Once when I was a young professor, I attended a party for a distinguished visitor given by one of my husband's colleagues.  The visitor, who was drunk, grabbed me in a way that even then would have been considered assault.  I didn't say anything because I didn't want my husband to attack him, I didn't want to spoil the party, and I figured no one but my husband (whom I told later) would believe me anyway. 

In my first year as a professor (1975-76) I had a colleague who kept a large semi-pornographic poster of a nude woman in his office. It bothered me, and I assume it bothered his students.  In 1991, I had a meeting with a Dean (now deceased) in his office: he had a framed poster on his wall of a nude woman tied to a chair with a bag over her head, implying she was about to be tortured. I didn’t say anything in either of these two cases, in the latter because I was afraid the Dean would take revenge on me in some way if I said anything.
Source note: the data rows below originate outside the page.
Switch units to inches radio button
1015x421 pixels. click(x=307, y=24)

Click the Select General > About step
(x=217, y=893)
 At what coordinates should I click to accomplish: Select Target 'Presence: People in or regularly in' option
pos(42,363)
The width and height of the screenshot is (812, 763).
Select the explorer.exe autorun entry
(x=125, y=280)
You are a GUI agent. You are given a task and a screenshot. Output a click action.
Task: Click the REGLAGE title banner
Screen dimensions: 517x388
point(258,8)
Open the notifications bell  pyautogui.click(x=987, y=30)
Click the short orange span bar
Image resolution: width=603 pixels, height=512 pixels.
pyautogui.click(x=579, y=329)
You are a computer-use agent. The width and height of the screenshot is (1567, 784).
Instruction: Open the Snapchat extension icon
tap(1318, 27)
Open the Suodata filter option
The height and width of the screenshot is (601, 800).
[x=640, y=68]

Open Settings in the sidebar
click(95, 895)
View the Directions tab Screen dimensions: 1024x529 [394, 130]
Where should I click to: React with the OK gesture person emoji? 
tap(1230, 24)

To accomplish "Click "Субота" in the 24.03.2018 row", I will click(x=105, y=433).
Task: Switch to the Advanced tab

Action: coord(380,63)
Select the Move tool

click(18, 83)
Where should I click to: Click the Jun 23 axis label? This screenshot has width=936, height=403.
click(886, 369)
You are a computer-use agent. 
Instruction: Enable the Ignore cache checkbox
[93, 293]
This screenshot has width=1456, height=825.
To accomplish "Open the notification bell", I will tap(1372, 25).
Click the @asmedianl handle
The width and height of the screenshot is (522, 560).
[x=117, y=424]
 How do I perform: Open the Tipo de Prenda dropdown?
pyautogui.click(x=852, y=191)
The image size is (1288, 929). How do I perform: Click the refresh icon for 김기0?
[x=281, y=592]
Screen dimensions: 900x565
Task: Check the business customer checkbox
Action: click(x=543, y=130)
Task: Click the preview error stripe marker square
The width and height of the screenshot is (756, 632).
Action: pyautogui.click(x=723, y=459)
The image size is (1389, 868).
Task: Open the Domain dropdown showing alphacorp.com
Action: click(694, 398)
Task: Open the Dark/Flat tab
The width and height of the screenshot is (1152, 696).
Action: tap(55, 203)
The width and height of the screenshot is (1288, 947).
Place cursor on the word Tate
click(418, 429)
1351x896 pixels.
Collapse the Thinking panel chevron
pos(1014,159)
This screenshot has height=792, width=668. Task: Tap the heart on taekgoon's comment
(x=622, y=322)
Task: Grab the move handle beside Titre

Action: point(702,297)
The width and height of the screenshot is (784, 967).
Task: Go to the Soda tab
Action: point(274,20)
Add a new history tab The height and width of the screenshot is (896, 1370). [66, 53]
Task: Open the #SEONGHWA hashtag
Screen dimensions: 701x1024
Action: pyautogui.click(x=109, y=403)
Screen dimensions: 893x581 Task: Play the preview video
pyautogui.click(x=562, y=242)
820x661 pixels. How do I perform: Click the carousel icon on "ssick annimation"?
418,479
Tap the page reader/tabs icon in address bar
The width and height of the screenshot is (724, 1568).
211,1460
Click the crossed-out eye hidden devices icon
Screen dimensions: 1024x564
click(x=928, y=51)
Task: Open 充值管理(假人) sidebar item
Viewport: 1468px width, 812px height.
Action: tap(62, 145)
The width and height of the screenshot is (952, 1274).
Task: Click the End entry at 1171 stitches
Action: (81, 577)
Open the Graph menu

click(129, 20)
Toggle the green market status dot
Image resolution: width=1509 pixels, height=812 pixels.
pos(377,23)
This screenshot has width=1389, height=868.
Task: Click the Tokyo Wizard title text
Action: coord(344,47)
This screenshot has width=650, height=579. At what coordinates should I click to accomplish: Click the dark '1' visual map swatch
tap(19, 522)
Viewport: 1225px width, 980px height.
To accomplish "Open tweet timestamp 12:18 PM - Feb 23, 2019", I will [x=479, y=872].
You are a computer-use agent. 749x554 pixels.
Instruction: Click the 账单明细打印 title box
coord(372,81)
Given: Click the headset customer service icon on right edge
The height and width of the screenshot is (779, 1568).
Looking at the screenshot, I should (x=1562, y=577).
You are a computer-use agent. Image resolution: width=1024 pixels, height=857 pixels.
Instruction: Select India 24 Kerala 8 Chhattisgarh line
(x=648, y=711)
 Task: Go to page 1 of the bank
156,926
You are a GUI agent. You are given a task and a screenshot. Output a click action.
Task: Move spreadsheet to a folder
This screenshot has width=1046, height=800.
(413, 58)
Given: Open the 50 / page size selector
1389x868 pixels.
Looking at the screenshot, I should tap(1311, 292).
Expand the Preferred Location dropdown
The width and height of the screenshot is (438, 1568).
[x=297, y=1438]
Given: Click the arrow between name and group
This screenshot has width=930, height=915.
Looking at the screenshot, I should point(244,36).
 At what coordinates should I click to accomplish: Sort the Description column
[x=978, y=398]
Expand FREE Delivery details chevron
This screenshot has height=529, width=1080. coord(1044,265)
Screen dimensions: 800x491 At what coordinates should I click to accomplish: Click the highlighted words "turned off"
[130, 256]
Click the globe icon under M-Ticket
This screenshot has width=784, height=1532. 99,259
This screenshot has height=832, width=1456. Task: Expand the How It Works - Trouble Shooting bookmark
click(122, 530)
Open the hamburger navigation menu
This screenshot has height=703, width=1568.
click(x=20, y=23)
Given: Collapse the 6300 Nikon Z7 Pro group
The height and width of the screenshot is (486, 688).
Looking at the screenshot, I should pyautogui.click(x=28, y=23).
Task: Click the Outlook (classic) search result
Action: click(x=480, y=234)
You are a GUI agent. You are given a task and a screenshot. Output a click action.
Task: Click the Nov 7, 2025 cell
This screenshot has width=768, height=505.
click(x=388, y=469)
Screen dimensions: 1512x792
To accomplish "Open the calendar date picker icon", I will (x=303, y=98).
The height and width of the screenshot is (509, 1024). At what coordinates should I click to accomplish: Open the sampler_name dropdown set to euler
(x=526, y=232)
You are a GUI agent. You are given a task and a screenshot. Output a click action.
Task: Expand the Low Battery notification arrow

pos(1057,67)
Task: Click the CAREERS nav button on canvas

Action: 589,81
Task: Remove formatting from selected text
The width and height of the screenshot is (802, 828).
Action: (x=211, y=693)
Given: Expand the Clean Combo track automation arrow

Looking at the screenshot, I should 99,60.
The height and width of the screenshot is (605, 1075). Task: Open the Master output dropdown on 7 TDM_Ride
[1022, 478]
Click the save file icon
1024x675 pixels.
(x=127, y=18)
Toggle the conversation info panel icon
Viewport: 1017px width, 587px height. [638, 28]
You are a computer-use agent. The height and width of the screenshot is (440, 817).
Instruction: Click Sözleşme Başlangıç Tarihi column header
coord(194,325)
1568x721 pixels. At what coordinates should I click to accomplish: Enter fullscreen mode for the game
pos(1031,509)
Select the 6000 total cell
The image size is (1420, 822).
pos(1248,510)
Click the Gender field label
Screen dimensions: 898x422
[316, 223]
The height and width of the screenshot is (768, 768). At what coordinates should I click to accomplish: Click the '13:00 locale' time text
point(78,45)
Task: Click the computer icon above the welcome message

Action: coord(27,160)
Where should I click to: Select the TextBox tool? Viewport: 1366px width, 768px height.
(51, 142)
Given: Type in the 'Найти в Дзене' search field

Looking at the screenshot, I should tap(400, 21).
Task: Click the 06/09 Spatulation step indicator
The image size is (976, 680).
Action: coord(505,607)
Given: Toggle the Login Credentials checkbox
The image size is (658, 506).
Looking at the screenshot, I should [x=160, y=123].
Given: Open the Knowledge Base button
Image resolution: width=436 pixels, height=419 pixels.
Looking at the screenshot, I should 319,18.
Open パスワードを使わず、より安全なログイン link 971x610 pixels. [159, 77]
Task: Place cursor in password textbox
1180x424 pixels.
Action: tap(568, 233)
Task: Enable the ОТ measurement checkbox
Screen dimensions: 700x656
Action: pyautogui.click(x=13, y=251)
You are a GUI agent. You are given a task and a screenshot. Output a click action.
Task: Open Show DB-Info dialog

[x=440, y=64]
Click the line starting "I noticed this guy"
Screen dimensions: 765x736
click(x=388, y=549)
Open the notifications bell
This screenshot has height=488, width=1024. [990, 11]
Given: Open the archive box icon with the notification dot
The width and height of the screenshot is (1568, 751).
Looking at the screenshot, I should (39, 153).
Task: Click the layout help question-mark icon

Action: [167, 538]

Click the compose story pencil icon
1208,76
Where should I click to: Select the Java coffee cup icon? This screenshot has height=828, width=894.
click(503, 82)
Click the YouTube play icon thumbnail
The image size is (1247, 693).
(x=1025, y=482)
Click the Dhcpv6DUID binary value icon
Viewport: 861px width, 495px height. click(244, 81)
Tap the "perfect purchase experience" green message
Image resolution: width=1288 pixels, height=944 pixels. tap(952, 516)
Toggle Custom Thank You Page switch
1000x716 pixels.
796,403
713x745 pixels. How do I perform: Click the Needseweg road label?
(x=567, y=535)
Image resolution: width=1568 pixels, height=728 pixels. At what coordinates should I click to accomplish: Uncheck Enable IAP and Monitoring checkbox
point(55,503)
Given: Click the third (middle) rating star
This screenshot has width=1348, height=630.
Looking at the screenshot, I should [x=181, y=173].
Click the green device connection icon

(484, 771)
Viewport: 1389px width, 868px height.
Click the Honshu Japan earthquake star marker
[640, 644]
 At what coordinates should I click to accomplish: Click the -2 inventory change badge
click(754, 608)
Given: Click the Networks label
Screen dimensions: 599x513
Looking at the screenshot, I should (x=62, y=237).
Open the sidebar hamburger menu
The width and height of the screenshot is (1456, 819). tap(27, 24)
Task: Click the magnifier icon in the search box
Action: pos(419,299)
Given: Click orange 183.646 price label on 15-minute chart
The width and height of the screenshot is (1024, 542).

So that’s my #MeToo story. Nothing too dramatic, nothing seriously dangerous, nothing warranting the label “victim,” though some these of incidents were illegal and others would be considered inappropriate in a university setting now. It was, as Wente said, a normal part of being female at the time. But it’s a good thing it isn’t considered a normal part of being female any more.  And it is a human rights matter.